→ Exercise description:
When a line of the material has the word "panel" in it, copy that line.

→ Extracted entries:
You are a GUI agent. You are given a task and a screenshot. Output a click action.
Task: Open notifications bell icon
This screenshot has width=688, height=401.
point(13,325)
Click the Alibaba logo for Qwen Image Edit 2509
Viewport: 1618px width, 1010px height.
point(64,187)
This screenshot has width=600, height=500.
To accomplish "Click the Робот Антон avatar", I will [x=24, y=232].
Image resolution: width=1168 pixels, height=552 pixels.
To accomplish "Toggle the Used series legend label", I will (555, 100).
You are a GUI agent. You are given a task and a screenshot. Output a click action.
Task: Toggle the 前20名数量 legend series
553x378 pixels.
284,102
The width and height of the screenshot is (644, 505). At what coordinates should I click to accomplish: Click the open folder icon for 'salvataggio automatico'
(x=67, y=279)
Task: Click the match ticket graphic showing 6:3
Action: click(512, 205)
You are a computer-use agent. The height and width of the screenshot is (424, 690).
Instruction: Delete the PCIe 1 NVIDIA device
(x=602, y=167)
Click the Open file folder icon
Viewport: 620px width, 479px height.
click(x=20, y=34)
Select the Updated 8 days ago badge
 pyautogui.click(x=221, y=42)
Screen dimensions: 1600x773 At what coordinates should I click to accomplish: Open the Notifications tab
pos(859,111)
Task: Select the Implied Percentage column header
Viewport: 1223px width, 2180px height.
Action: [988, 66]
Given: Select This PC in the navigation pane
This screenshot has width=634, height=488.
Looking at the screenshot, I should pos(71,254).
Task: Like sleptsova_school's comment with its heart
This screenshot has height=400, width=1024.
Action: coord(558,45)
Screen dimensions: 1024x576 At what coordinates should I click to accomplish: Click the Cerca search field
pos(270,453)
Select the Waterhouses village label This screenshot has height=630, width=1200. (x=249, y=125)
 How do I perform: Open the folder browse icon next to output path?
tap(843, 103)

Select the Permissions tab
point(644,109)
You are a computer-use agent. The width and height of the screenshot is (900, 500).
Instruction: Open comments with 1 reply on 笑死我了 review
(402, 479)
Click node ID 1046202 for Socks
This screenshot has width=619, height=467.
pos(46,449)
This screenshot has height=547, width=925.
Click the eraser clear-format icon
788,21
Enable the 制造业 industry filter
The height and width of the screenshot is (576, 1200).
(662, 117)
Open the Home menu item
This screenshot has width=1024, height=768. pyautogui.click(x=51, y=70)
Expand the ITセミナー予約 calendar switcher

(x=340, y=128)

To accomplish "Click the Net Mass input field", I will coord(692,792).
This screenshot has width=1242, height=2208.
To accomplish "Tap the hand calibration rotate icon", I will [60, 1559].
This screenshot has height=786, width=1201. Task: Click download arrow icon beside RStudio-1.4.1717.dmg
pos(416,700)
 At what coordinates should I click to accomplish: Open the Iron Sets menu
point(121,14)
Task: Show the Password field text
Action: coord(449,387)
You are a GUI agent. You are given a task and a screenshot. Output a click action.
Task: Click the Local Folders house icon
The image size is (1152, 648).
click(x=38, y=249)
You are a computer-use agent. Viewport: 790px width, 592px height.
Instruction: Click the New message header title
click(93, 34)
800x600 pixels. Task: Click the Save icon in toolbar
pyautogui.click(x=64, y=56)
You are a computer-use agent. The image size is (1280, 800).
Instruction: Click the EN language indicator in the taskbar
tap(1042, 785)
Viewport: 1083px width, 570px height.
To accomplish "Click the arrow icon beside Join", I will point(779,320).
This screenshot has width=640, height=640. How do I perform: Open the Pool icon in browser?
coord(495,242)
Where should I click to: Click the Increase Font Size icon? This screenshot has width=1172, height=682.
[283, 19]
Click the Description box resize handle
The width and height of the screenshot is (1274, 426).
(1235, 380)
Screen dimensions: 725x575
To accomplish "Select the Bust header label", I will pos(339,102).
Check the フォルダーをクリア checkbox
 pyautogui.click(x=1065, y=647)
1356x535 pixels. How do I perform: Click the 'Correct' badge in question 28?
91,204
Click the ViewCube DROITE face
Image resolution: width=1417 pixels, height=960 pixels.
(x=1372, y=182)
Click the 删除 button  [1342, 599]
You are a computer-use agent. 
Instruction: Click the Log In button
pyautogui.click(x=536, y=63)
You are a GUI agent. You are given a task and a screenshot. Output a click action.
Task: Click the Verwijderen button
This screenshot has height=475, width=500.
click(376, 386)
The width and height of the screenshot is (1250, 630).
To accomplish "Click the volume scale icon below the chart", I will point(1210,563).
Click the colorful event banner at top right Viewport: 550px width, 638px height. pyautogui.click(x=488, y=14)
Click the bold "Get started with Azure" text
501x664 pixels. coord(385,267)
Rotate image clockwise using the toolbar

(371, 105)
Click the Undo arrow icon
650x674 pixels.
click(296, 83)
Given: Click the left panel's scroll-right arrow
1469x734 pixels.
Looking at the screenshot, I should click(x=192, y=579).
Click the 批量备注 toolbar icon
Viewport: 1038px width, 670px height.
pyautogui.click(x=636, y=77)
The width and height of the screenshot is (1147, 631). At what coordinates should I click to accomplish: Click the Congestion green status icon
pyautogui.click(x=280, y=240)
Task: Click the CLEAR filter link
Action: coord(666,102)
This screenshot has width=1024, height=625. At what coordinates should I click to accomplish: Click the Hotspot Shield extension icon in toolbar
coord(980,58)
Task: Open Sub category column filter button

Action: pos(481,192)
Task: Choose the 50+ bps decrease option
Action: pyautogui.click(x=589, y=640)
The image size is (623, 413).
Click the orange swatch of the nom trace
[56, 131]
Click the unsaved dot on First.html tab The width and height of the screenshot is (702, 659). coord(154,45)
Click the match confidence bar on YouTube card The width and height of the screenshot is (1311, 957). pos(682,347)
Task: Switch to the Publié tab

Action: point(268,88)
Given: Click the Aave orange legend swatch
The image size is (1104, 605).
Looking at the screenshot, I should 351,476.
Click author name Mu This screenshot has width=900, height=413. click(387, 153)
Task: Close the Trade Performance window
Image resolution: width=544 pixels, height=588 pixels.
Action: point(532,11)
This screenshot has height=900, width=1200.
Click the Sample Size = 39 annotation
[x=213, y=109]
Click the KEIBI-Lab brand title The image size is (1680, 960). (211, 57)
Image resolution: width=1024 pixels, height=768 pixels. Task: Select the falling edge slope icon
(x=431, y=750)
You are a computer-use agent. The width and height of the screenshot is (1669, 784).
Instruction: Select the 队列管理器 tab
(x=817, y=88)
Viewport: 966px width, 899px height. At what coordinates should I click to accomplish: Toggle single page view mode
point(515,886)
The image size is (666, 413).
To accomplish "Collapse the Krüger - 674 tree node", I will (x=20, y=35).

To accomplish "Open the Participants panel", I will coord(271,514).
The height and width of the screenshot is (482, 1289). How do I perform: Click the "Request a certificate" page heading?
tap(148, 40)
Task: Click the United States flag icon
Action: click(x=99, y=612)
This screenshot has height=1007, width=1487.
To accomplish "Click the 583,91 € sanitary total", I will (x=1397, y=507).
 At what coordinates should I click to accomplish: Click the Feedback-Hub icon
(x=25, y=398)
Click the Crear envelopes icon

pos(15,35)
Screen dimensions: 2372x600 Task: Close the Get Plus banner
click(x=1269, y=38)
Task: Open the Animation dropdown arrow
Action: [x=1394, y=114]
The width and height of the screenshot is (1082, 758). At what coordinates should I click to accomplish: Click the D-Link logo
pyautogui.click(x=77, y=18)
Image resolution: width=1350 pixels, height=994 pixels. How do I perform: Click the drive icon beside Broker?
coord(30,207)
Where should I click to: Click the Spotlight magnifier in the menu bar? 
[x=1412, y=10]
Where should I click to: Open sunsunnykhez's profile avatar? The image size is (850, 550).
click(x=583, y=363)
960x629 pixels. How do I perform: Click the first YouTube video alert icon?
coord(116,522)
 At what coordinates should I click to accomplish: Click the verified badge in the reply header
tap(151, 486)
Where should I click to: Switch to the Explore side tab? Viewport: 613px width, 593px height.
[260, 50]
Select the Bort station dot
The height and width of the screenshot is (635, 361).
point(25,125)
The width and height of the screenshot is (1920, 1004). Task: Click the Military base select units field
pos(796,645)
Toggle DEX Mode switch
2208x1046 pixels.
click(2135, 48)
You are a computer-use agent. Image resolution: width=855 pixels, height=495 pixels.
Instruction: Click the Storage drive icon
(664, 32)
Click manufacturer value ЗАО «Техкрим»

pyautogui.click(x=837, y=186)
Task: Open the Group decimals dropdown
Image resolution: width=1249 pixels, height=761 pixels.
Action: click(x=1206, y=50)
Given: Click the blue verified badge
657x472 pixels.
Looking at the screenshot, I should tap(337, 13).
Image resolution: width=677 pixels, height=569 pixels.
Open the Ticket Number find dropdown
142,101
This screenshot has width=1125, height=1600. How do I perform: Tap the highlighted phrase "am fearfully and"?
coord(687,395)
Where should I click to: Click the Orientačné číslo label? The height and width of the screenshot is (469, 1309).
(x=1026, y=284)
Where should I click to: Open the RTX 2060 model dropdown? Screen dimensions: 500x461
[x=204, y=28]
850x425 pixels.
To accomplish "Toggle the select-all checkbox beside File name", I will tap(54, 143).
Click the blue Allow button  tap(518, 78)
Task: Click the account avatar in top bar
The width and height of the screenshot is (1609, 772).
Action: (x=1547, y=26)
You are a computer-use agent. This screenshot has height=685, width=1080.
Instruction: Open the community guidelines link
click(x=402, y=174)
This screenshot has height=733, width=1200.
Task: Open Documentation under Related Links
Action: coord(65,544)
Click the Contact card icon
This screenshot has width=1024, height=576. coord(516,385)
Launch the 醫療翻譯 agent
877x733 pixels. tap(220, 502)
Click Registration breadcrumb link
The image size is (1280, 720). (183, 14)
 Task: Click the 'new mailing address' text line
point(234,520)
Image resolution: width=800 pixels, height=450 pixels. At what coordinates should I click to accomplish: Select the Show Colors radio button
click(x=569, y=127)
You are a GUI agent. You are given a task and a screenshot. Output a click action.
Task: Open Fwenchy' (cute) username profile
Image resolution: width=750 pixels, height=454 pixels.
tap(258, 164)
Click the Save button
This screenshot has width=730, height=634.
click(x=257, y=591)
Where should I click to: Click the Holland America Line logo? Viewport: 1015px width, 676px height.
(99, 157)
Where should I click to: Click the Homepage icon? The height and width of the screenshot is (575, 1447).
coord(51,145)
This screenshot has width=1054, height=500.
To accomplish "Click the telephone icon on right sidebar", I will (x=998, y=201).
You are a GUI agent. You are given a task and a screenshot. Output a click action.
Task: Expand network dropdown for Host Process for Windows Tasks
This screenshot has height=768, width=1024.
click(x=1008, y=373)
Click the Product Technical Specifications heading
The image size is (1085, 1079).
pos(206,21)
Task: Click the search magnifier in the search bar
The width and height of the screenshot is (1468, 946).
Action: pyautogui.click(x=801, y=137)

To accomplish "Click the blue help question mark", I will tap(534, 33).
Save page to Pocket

→ Task result:
Given: Click the left panel's scroll-right arrow
To accomplish "Open the Participants panel", I will coord(271,514).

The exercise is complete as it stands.